I was really hurt, by that and by the fact I won't have any gifts under the tree (I've brought for myself before and family laugh at me, I've also unwrapped gifts friends have given me, and again got made fun of because they were expensive). I talked to my best friend and decided to have conversations with the family. I spoke to all of them, one by one, and explained honestly I was disappointed because I like something to open, and would love if we could exchange gifts as I've bought for them already. I highlighted I'd be happy with something small - just a token gift. Broadly speaking the response I got was : you're being ridiculous, adults don't need gifts, we're broke and you can afford anything you want! Along with lots of hurtful digs and mean comments.

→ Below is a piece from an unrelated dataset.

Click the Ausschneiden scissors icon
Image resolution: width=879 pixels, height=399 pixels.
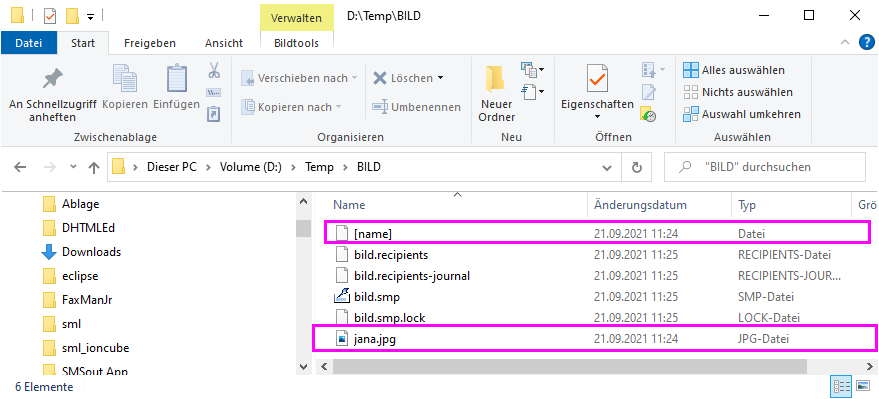tap(214, 71)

I'm now fuming and want to cancel everything and never see anyone again. I feel like they take advantage of my generosity (which I know they do!) however this cements the fact in my mind that they don't actually care about me or my feelings at all. I understand times are tough, I try and be as supportive as I can be - but am I crazy to think if you're being hosted for a week, having hundreds of pounds worth of gifts bought for you (that you've asked for! Including practical things you need and would have to buy for yourself if I didn't!), that you can afford a cheap £5 box of chocolates to humour your daughter/sister?